Compilation album by Shizuka Kudo
- Released: November 18, 1998
- Recorded: 1987–98
- Genres: Pop; rock;
- Length: 69:43
- Label: Pony Canyon

Shizuka Kudo chronology
| I'm Not (1998) | Best of Ballade: Current (1998) | Full of Love (1999) |

= Best of Ballade: Current =

Best of Ballade: Current (Best of Ballade カレント, Best of Ballade Karento) is the eighth compilation album by Japanese singer Shizuka Kudo. It was released on November 18, 1998, through Pony Canyon.
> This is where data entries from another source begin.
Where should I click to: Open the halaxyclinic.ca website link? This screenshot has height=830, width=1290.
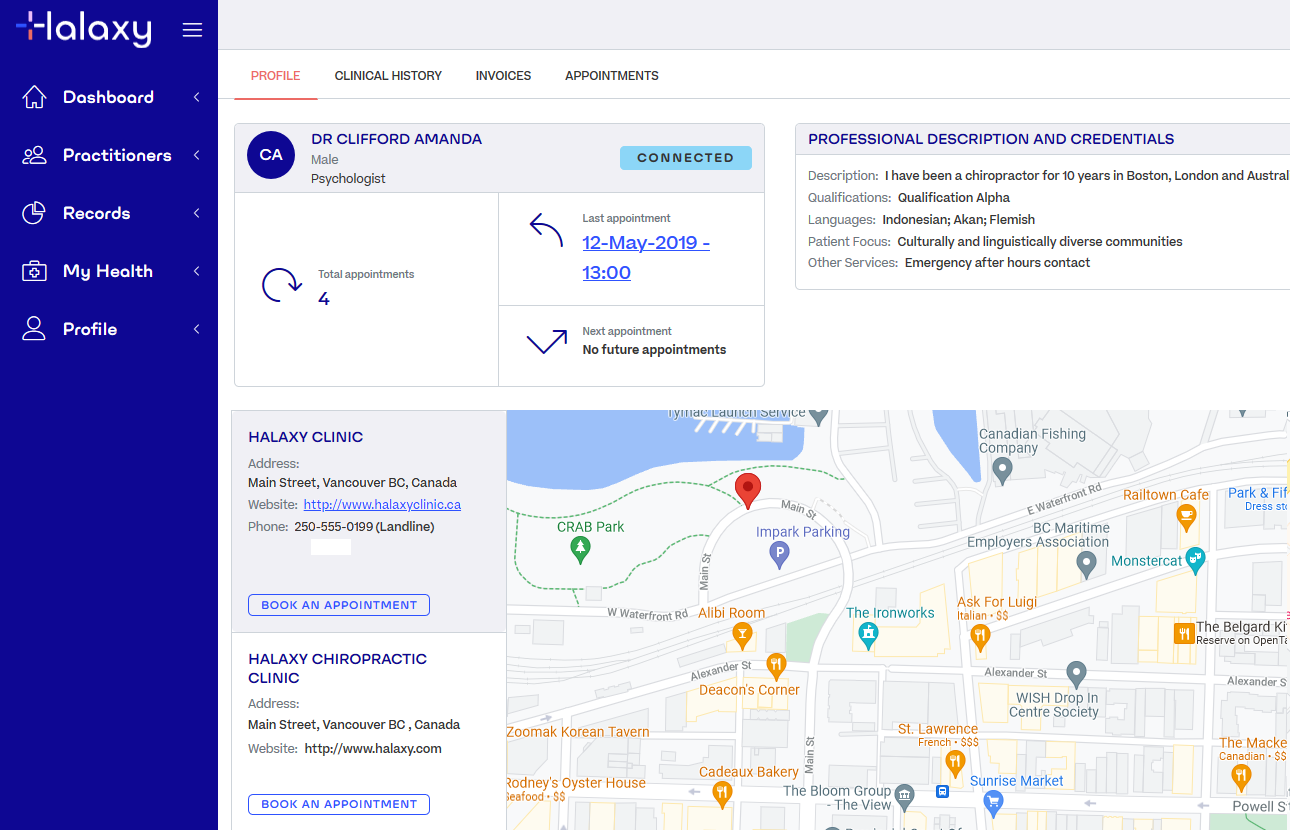[382, 504]
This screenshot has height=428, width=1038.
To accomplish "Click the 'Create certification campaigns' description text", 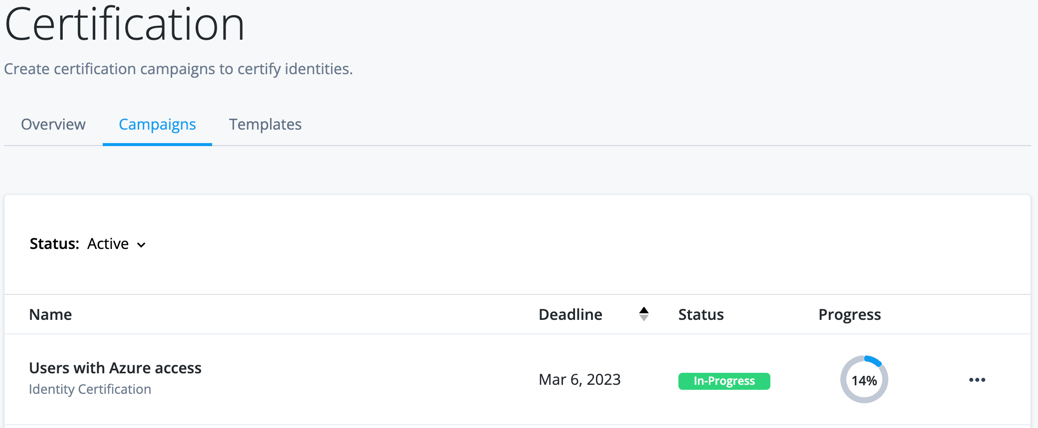I will pos(178,69).
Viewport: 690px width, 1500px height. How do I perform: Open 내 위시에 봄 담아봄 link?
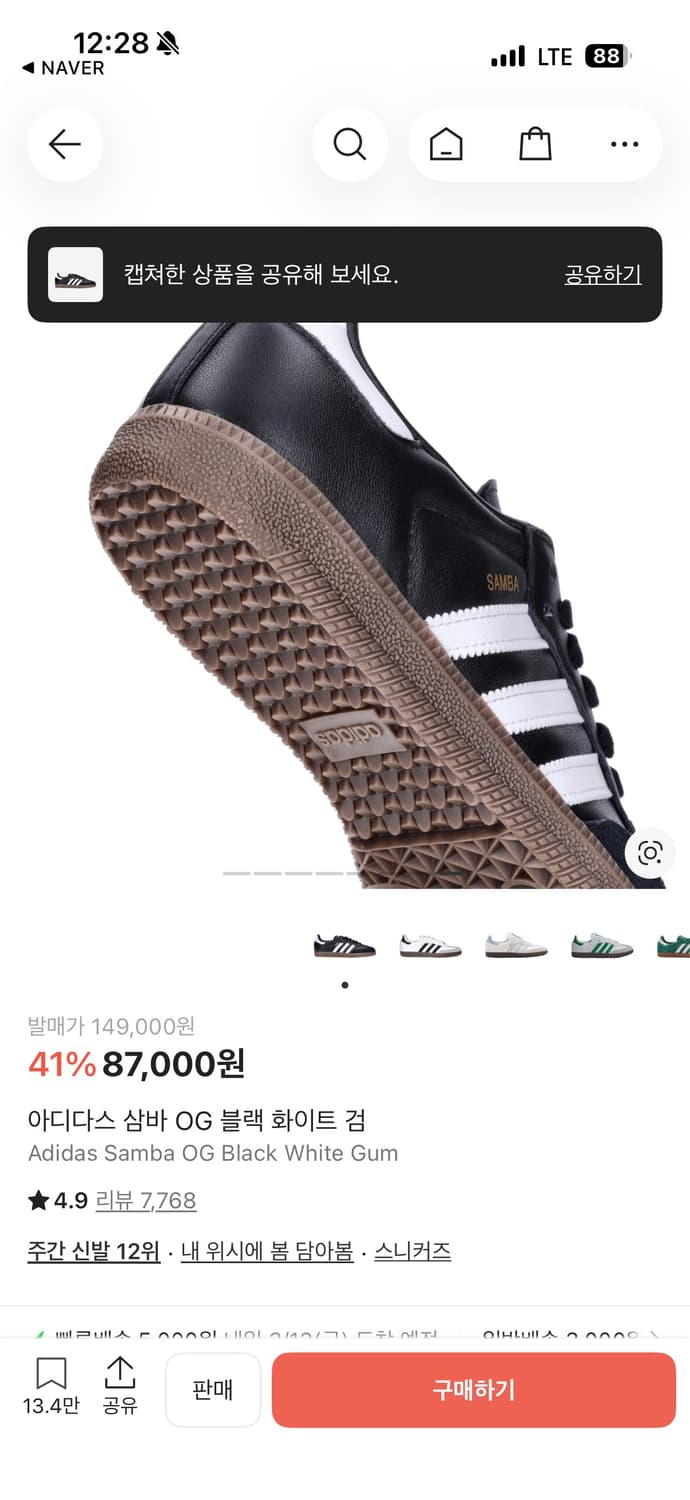pos(267,1251)

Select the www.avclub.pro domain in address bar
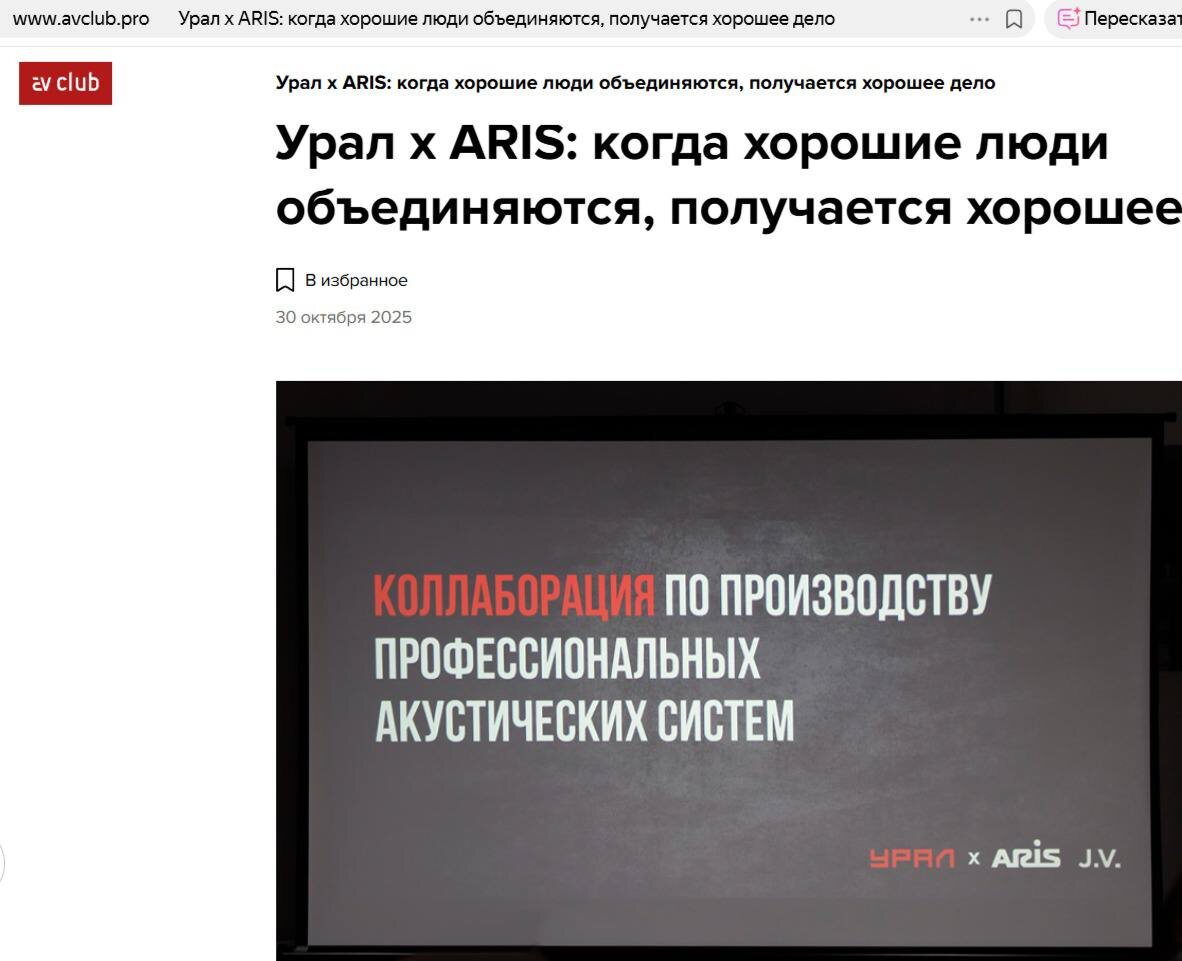[81, 19]
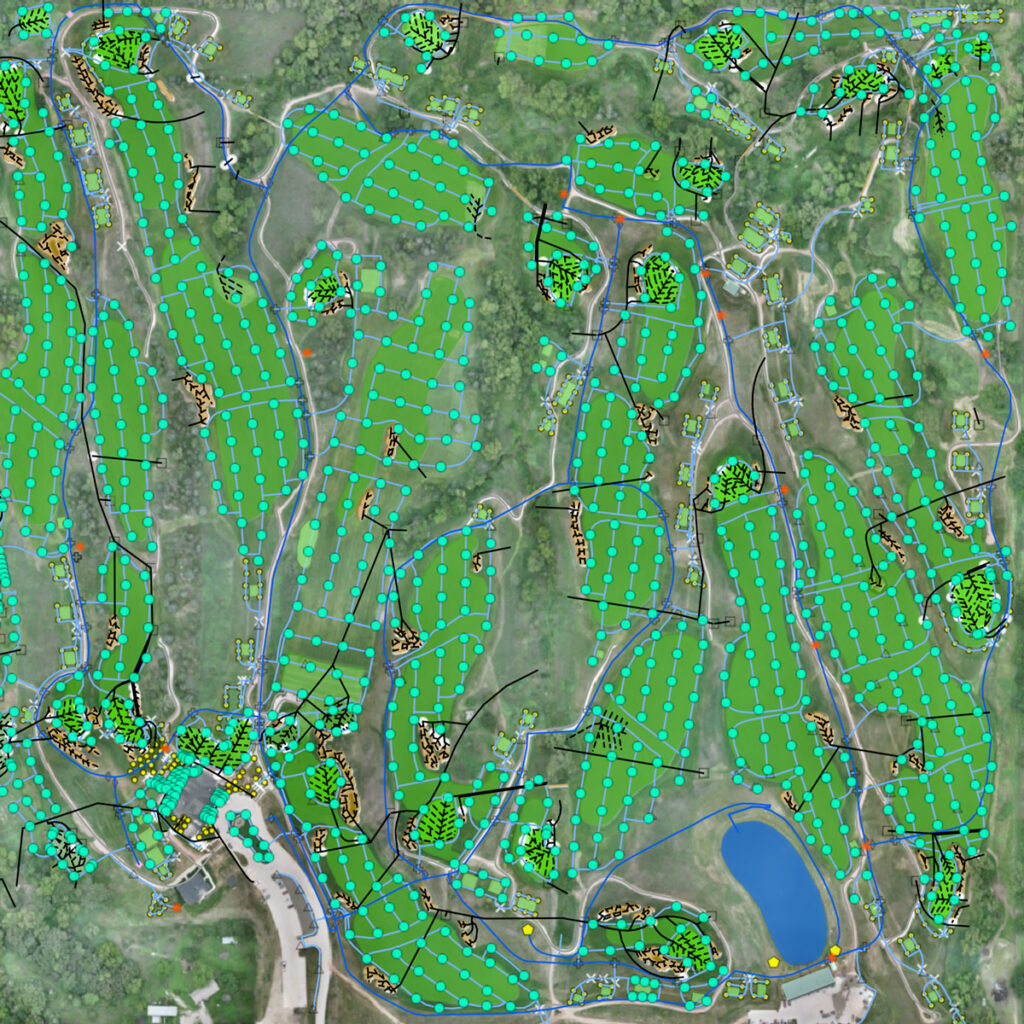The width and height of the screenshot is (1024, 1024).
Task: Select the gray-roofed clubhouse ringed by sprinkler clusters
Action: [x=198, y=796]
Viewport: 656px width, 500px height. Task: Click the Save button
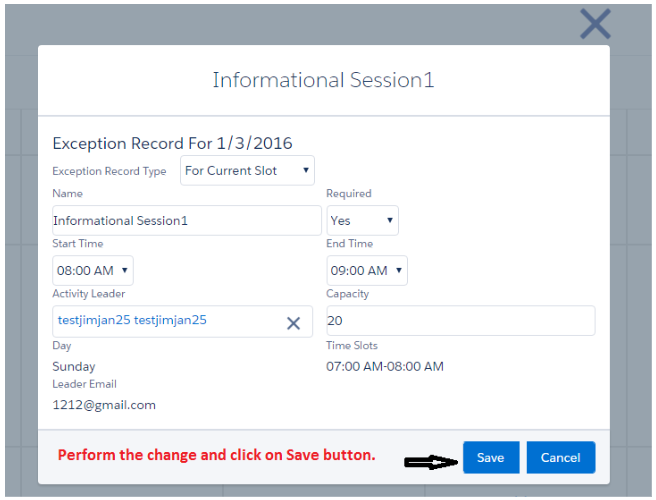pyautogui.click(x=490, y=458)
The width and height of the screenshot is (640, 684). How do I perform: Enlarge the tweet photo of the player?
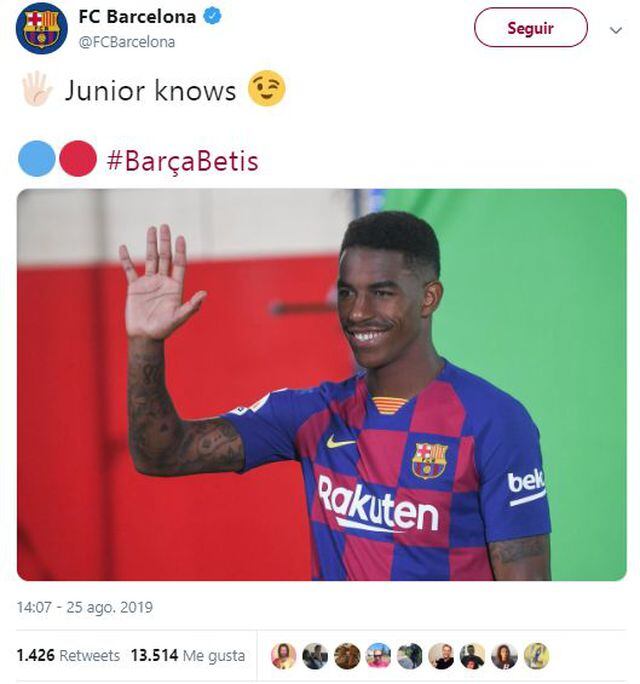point(321,384)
The compilation is Kudo's second ballad collection, following Best of Ballade: Empathy. The album features a selection of previously released ballads, handpicked by Kudo, as well as new recordings in English of three songs: "In the Sky", "Daite Kuretara Ii no ni" and "Ice Rain".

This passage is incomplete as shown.